By Carolee Ross


When I was a little girl
I remember reading
About two brothers
Who lived in a mansion
Covered with debris.

I marveled at the papers
Lined up to the ceiling
Envelopes, newspapers, magazines
On the floor, on the furniture
On the stove, the sink, and the toilet.

Life Magazine I think it was
Covered the scandal
And everyone who read it
Was embarrassed and titillated
At their being caught dead in debris.

Well here I am,
My writer’s office
Covered in the same way
With books and abstracts and papers
A negative space not to be found.

I thought it couldn’t happen
That I would stay organized and orderly
And in control of everything I needed
Calm, literate, educated
A writer to fulfill all needs.

But there’s the picture of my girls
And the cherished one of my Papa
Next to an old clock that doesn’t work
And an empty box of cookies
And the remnants of last night’s story.

I’ll vow to be neater
And more precise
And clutter free and tidy
But the next day the elves will come back
And I’ll become one of the old crazy persons in Life Magazine.

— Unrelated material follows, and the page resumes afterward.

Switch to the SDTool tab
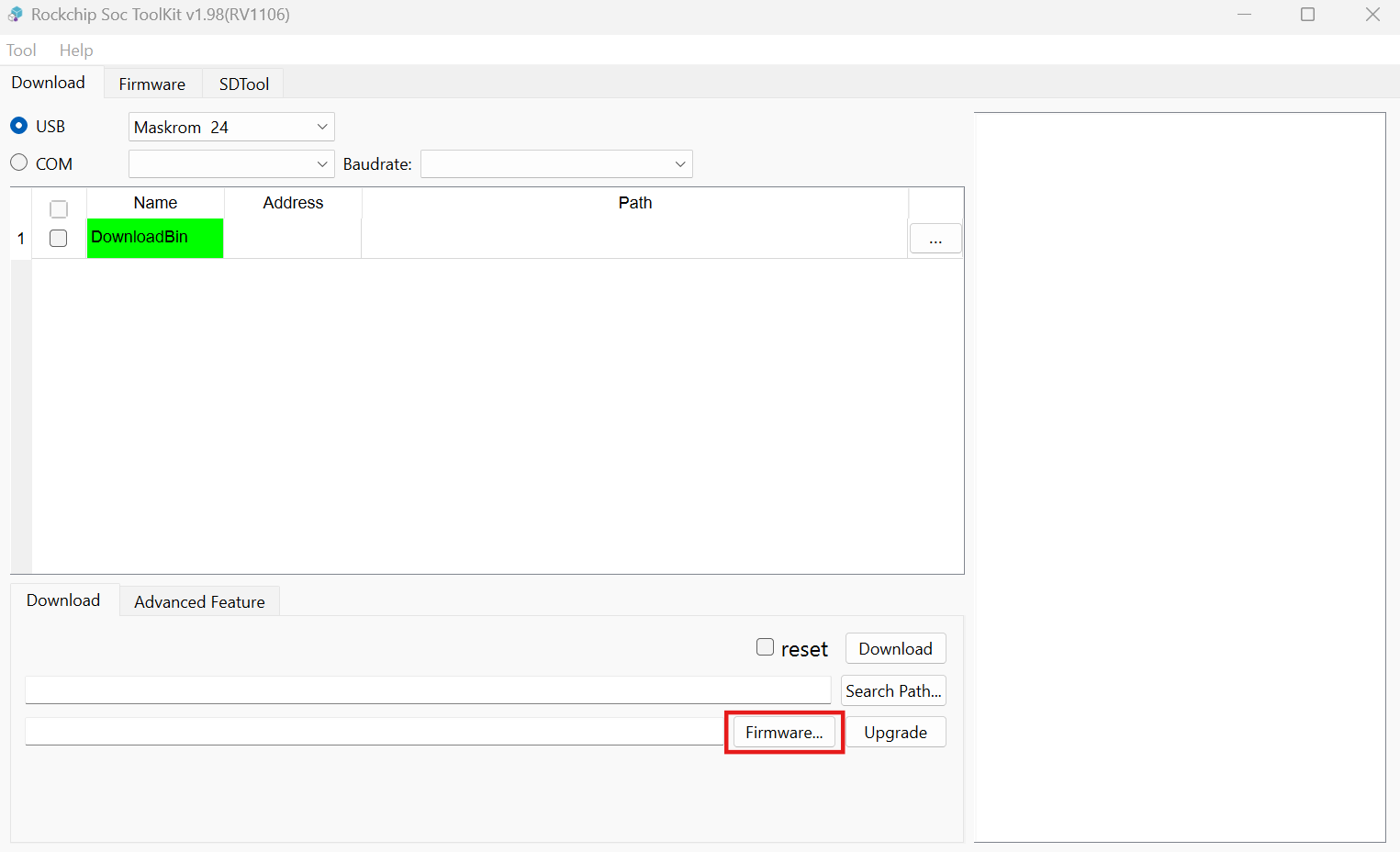The height and width of the screenshot is (852, 1400). tap(244, 84)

Writers Note: Background Information from Wikipedia on the Collyer Brothers
Homer Lusk Collyer (November 6, 1881 – March 21, 1947) and Langley Collyer (October 3, 1885 – March 1947) were two American brothers who became famous because of their bizarre nature and compulsive hoarding. For decades, neighborhood rumors swirled around the rarely seen men and their home at 2078 Fifth Avenue (at the corner of 128th Street), in Manhattan, where they obsessively collected books, furniture, musical instruments, and many other items, with booby traps set up in corridors and doorways to protect against intruders. Both were eventually found dead in the Harlem brownstone where they had lived, surrounded by over 130 tons of collected items that they had amassed over several decades.[1]